Would you restate all the entries exactly, leaving nothing out?

··· TASK MATERIAL

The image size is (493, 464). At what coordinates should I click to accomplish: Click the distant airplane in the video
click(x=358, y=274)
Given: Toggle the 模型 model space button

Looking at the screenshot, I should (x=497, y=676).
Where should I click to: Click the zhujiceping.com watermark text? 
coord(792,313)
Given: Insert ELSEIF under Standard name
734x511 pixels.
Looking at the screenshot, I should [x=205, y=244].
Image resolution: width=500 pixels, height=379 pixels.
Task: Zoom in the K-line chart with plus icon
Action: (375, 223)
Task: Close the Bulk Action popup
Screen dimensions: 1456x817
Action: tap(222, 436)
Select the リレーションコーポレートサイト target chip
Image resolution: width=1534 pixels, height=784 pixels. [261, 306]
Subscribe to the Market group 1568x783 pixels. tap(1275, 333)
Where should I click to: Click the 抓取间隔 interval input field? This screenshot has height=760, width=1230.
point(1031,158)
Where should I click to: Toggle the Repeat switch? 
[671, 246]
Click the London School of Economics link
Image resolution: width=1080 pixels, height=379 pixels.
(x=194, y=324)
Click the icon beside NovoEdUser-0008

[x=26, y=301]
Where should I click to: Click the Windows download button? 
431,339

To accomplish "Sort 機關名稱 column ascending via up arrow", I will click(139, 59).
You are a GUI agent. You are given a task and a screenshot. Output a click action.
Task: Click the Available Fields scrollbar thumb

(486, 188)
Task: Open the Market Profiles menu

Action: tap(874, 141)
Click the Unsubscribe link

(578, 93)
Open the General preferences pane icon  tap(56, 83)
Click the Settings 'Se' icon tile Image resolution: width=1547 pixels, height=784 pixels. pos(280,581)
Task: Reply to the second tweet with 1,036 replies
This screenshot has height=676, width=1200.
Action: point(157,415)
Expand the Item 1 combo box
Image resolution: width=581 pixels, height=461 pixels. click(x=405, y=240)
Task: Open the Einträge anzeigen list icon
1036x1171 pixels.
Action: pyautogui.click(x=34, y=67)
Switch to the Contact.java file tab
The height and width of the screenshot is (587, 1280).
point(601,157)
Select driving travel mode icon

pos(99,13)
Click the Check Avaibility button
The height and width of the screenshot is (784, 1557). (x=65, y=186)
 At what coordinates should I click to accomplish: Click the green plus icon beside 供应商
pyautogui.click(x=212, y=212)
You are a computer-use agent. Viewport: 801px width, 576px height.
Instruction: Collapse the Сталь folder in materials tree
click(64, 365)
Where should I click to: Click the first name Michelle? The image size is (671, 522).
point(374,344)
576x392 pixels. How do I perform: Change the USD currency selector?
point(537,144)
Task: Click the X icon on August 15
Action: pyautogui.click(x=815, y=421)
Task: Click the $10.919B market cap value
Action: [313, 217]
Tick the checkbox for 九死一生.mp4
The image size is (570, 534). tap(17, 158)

······

— TASK RESPONSE —
The image size is (493, 464). At what coordinates should I click to accomplish: Click the distant airplane in the video
click(x=358, y=274)
Given: Toggle the 模型 model space button

Looking at the screenshot, I should (x=497, y=676).
Where should I click to: Click the zhujiceping.com watermark text? 
coord(792,313)
Given: Insert ELSEIF under Standard name
734x511 pixels.
Looking at the screenshot, I should [x=205, y=244].
Image resolution: width=500 pixels, height=379 pixels.
Task: Zoom in the K-line chart with plus icon
Action: (375, 223)
Task: Close the Bulk Action popup
Screen dimensions: 1456x817
Action: tap(222, 436)
Select the リレーションコーポレートサイト target chip
Image resolution: width=1534 pixels, height=784 pixels. [261, 306]
Subscribe to the Market group 1568x783 pixels. tap(1275, 333)
Where should I click to: Click the 抓取间隔 interval input field? This screenshot has height=760, width=1230.
point(1031,158)
Where should I click to: Toggle the Repeat switch? 
[671, 246]
Click the London School of Economics link
Image resolution: width=1080 pixels, height=379 pixels.
(x=194, y=324)
Click the icon beside NovoEdUser-0008

[x=26, y=301]
Where should I click to: Click the Windows download button? 
431,339

To accomplish "Sort 機關名稱 column ascending via up arrow", I will click(139, 59).
You are a GUI agent. You are given a task and a screenshot. Output a click action.
Task: Click the Available Fields scrollbar thumb

(486, 188)
Task: Open the Market Profiles menu

Action: tap(874, 141)
Click the Unsubscribe link

(578, 93)
Open the General preferences pane icon  tap(56, 83)
Click the Settings 'Se' icon tile Image resolution: width=1547 pixels, height=784 pixels. pos(280,581)
Task: Reply to the second tweet with 1,036 replies
This screenshot has height=676, width=1200.
Action: point(157,415)
Expand the Item 1 combo box
Image resolution: width=581 pixels, height=461 pixels. click(x=405, y=240)
Task: Open the Einträge anzeigen list icon
1036x1171 pixels.
Action: pyautogui.click(x=34, y=67)
Switch to the Contact.java file tab
The height and width of the screenshot is (587, 1280).
point(601,157)
Select driving travel mode icon

pos(99,13)
Click the Check Avaibility button
The height and width of the screenshot is (784, 1557). (x=65, y=186)
 At what coordinates should I click to accomplish: Click the green plus icon beside 供应商
pyautogui.click(x=212, y=212)
You are a computer-use agent. Viewport: 801px width, 576px height.
Instruction: Collapse the Сталь folder in materials tree
click(64, 365)
Where should I click to: Click the first name Michelle? The image size is (671, 522).
point(374,344)
576x392 pixels. How do I perform: Change the USD currency selector?
point(537,144)
Task: Click the X icon on August 15
Action: pyautogui.click(x=815, y=421)
Task: Click the $10.919B market cap value
Action: [313, 217]
Tick the checkbox for 九死一生.mp4
The image size is (570, 534). tap(17, 158)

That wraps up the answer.